| Data shown |
|---|

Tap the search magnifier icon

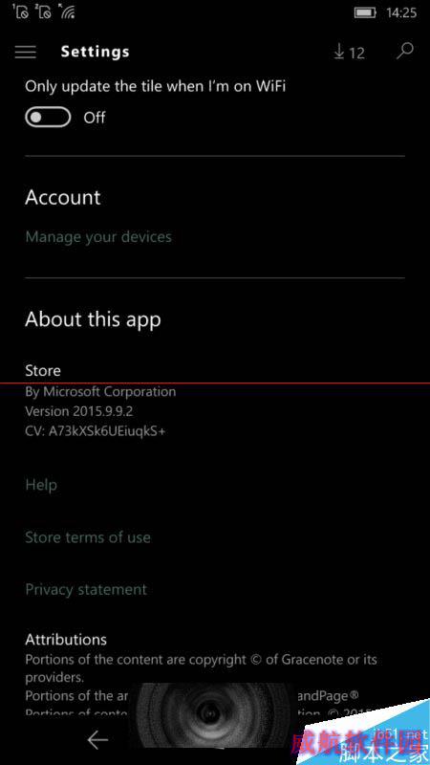pyautogui.click(x=404, y=51)
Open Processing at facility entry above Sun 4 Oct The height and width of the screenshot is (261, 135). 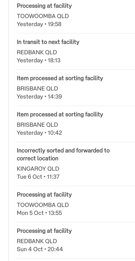click(44, 231)
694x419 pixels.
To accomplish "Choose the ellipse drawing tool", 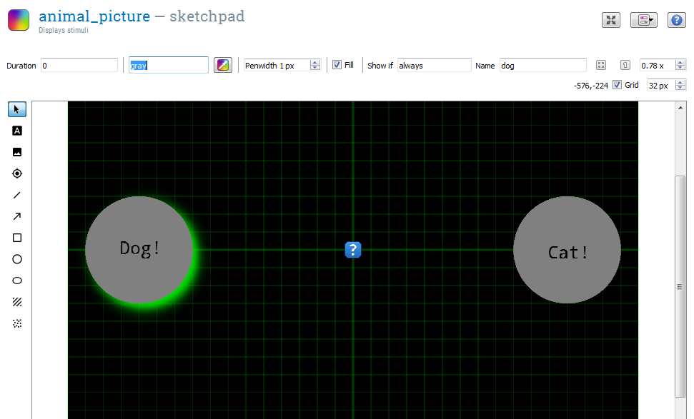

|---|

| Given exercise |
Output the lines from the one containing "694x419 pixels." through the end of the items, inclusive, without the pictures.

| Answer below |
694x419 pixels.
To accomplish "Choose the ellipse drawing tool", 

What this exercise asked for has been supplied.